Transmission des exploitations agricoles : témoignage du premier couple d'éleveurs installé avec Fermes En ViE
Camille Touzeau et Raphaël Marquet, installés depuis deux ans dans les Deux-Sèvres, ont repris la première ferme transmise par la start-up Feve. Le financement participatif qu’elle propose a donné un sacré coup de pouce à l’installation du couple d’éleveurs qui doit, en contrepartie, tenir des engagements agroécologiques.
Camille Touzeau et Raphaël Marquet, installés depuis deux ans dans les Deux-Sèvres, ont repris la première ferme transmise par la start-up Feve. Le financement participatif qu’elle propose a donné un sacré coup de pouce à l’installation du couple d’éleveurs qui doit, en contrepartie, tenir des engagements agroécologiques.
Dans le bâtiment, le troupeau est bigarré, des parthenaises et des bazadaises coexistent, pour le moment, parce que Camille Touzeau et Raphaël Marquet changent peu à peu leurs vaches depuis leur installation en août 2021 sur la ferme de Magnantru, à Périgny, au sud de Niort dans le bocage des Deux-Sèvres. « Nous avons travaillé tous les deux dans cette exploitation comme salariés, explique l’éleveuse. C’est pendant le confinement que nous avons commencé à penser à nous installer. Puis tout est allé très vite… »
Tous deux titulaires d’un BTS production animale et d’une expérience professionnelle solide dans le secteur, ils savent ce qu’ils veulent et épluchent les registres pour trouver une exploitation qui convienne à leur projet. Ils en visitent une première avant de tomber sur l’annonce de la ferme de Magnantru, là où ils se sont rencontrés. « Lorsque nous y étions, le propriétaire avait fait part de son intention de prendre sa retraite », ajoute-t-elle. Le processus suit son cours, ils visitent, se posent la question du prix, le cédant demandait plus de 700 000 euros… « On s’est vraiment demandé si ça valait le coup de s’endetter autant… »
C’est là que Feve prend contact avec le propriétaire et que tout se met en place. Feve, c’est Fermes En ViE, une start-up qui se propose d’intervenir dans les processus d’installation sur des fermes agroécologiques. Simon Bestel, directeur général de la start-up explique le fonctionnement : « l’idée de départ pour nous, c’était de parvenir à aider à accélérer la transition agroécologique et très vite, nous nous sommes rendu compte des difficultés posées par l’installation des agriculteurs dans ce schéma. Avec un obstacle majeur, celui du prix des exploitations à acheter ».

- - - -

- [EXERCICE PROPOSÉ]: Rédigez la suite de l'article sur la reprise de la ferme de Magnantru, en partant de la dernière phrase citée. Les items placés plus bas ne servent à rien ici.

- [DONNÉES EXTRAITES]:
- - - -

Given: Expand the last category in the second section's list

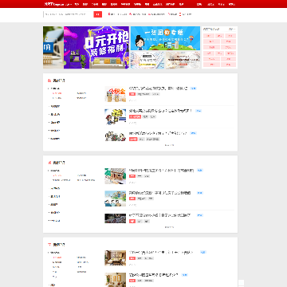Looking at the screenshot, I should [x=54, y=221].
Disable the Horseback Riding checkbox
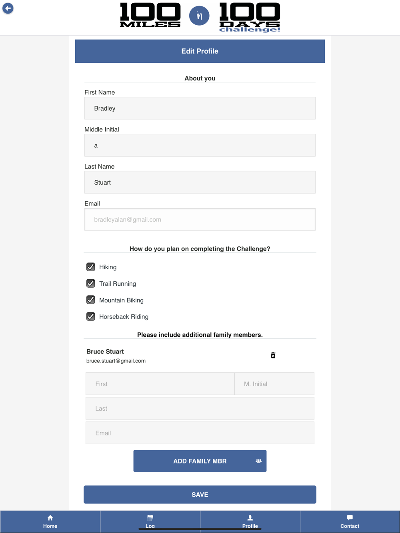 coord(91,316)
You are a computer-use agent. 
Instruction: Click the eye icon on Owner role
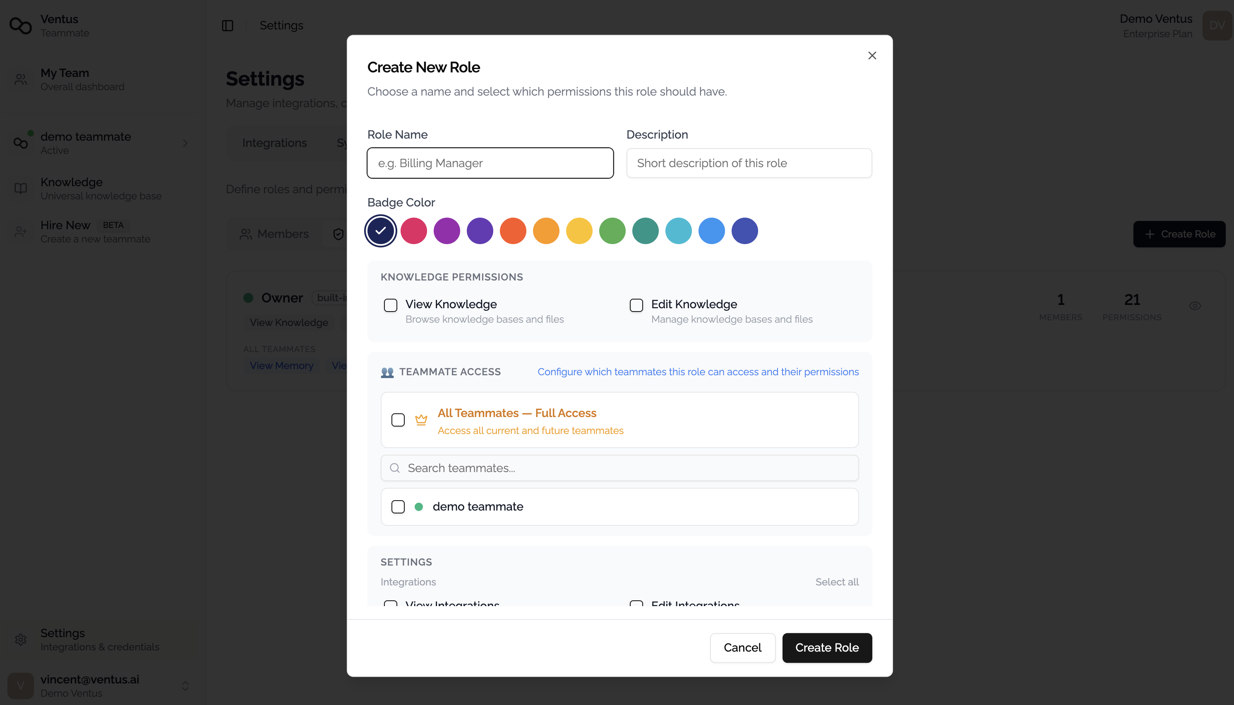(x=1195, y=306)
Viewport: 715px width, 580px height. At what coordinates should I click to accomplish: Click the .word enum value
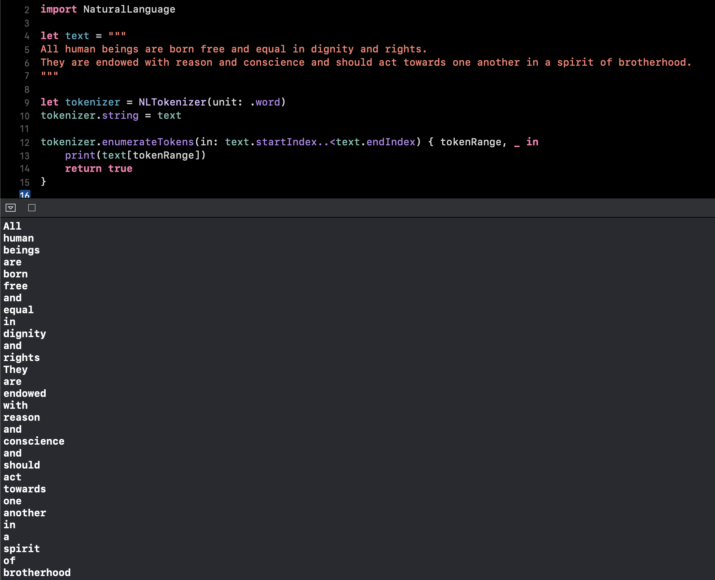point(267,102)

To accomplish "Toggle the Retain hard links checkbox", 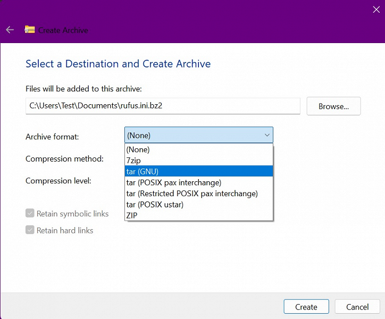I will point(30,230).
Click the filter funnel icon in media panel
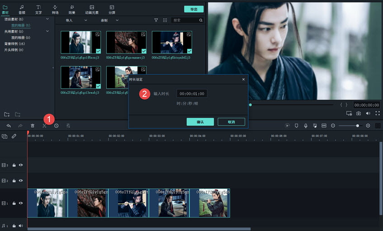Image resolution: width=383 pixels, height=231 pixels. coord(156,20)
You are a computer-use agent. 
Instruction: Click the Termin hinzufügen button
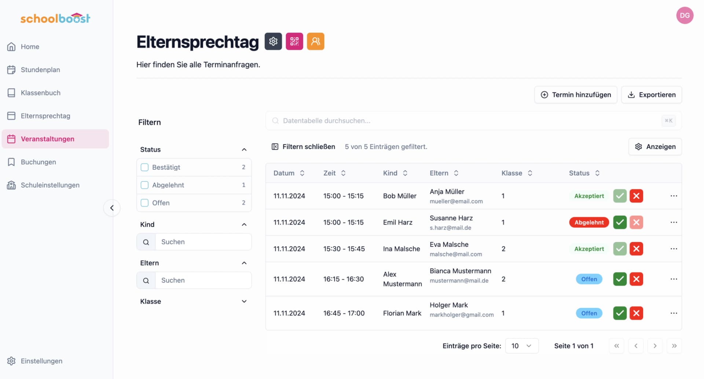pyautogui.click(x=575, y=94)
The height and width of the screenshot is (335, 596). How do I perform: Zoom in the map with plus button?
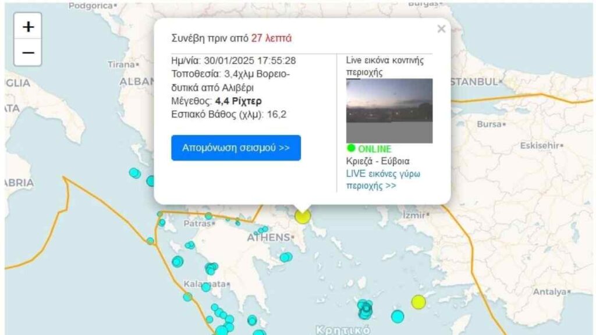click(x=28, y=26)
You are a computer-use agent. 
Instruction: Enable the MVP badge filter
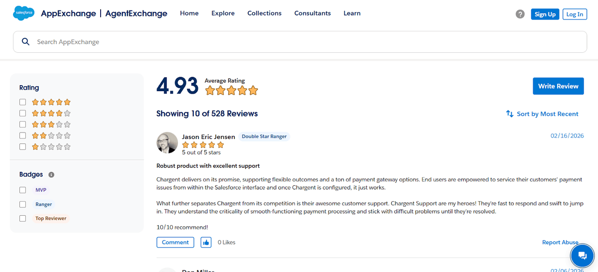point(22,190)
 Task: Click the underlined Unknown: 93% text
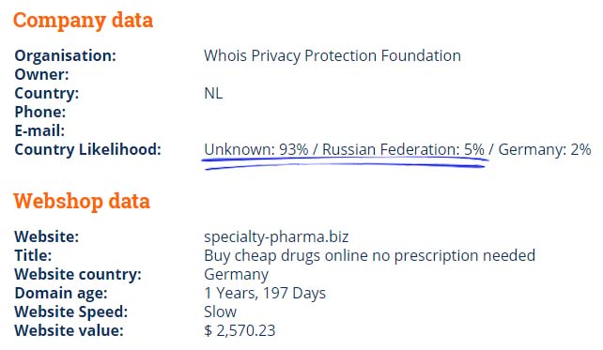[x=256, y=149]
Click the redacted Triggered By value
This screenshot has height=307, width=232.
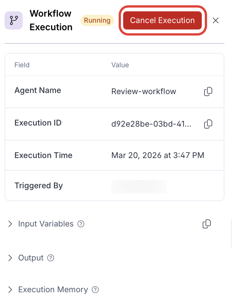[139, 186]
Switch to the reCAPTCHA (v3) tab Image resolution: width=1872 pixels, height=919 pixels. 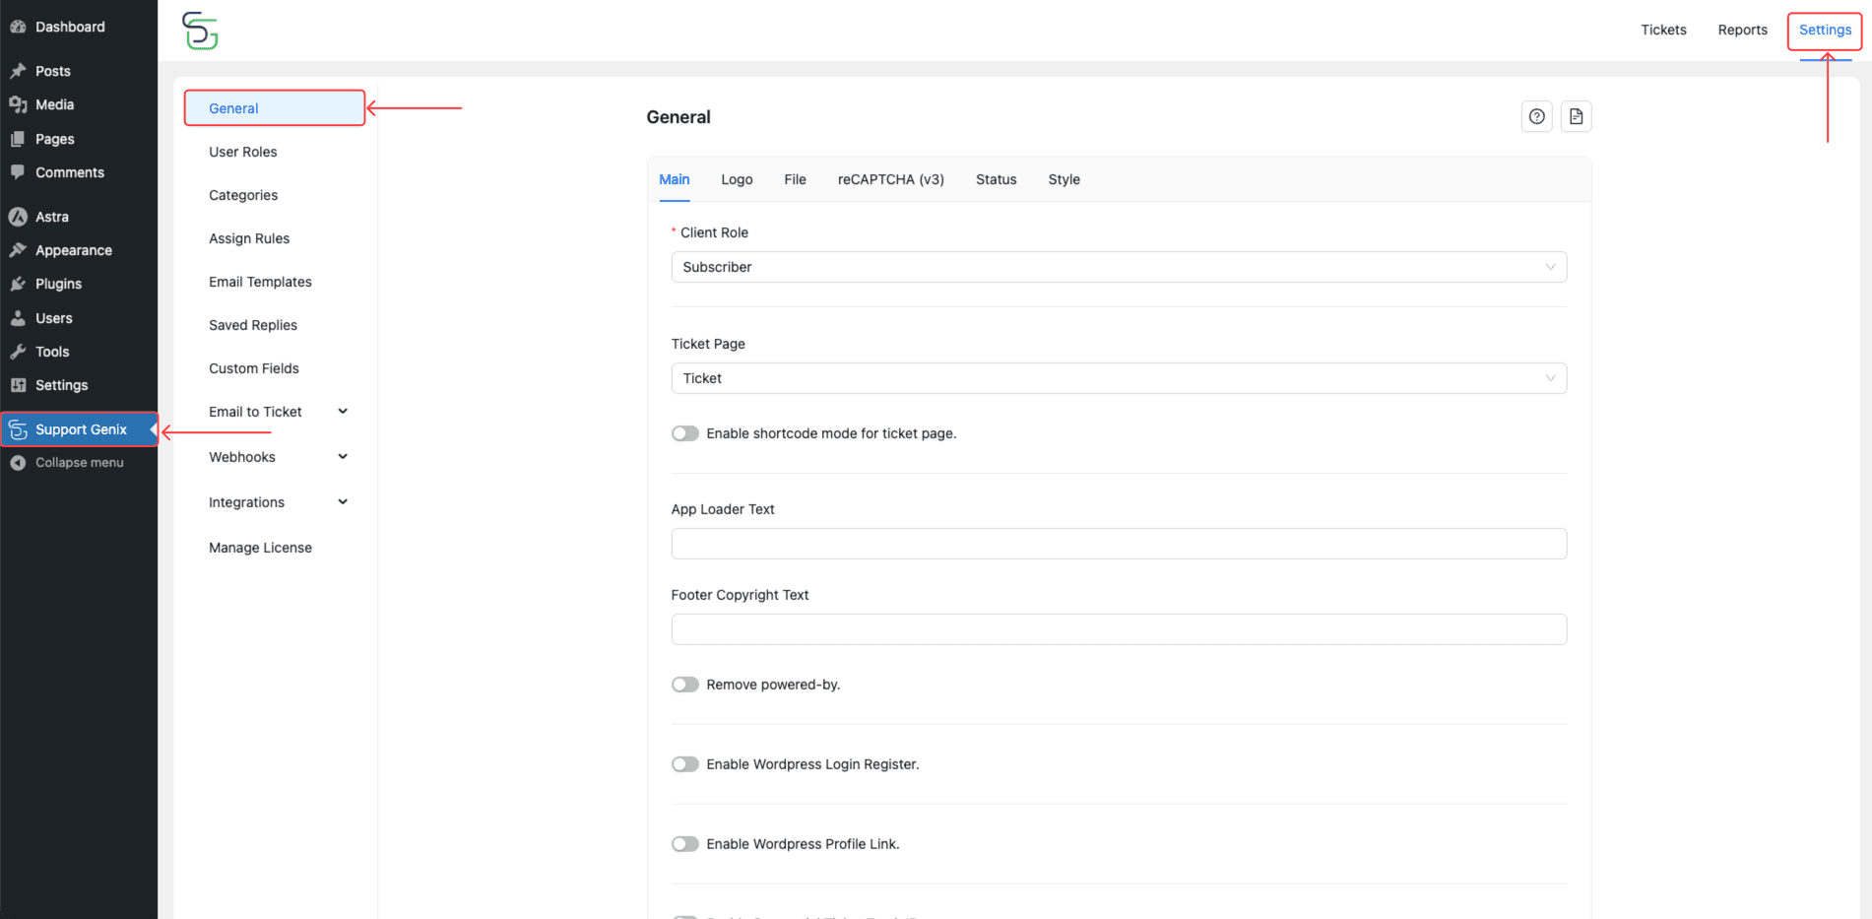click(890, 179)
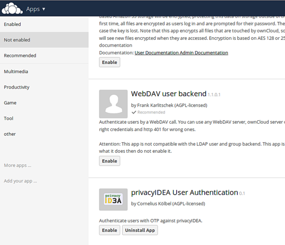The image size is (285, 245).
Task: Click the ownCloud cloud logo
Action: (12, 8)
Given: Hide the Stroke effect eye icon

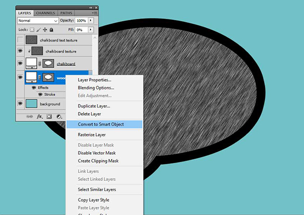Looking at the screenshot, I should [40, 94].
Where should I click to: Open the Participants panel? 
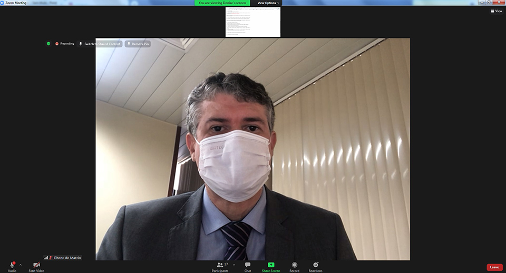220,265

- - - -

- [RÉPONSE ATTENDUE]:
Une transmission conclue en quelques mois
La problématique n’est pas nouvelle et la solution proposée par Feve est donc celle de la « foncière solidaire ». « Jusqu’à maintenant, nous avons récolté des fonds auprès de citoyens, mais nous allons nous intéresser aux investisseurs institutionnels pour que cela nous permette de financer l’achat des exploitations à reprendre », reprend Simon Bestel.
« Avant de le confier à des agriculteurs, nous nous assurons que les candidats ont le profil et l’expérience suffisante pour que le projet soit viable mais aussi qu’ils ont bien la possibilité d’investir dans l’outil de production et seront suivis, pour ça, par les banques. Ensuite, nous assurons un accompagnement durant les trois premières années, nous jouons un rôle de coordination en somme. Nous nous inscrivons parmi les acteurs du territoire, nous travaillons avec les partenaires habituels, Safer, Adear, GAB et la chambre d’agriculture qui assure l’accompagnement technique », précise-t-il encore.
« À partir du moment où le propriétaire a été contacté par Feve, tout s’est enchaîné rapidement, très rapidement, il a parlé de nous et tout s’est enclenché, se rappelle Camille Touzeau. Nous avons commencé le parcours d’installation en février 2021, au même moment que nous rencontrions Feve et nous avons été installés le 1er août, parce que le propriétaire précédent avait annoncé qu’il ne ferait pas un jour de plus après son départ à la retraite, le 1er août… »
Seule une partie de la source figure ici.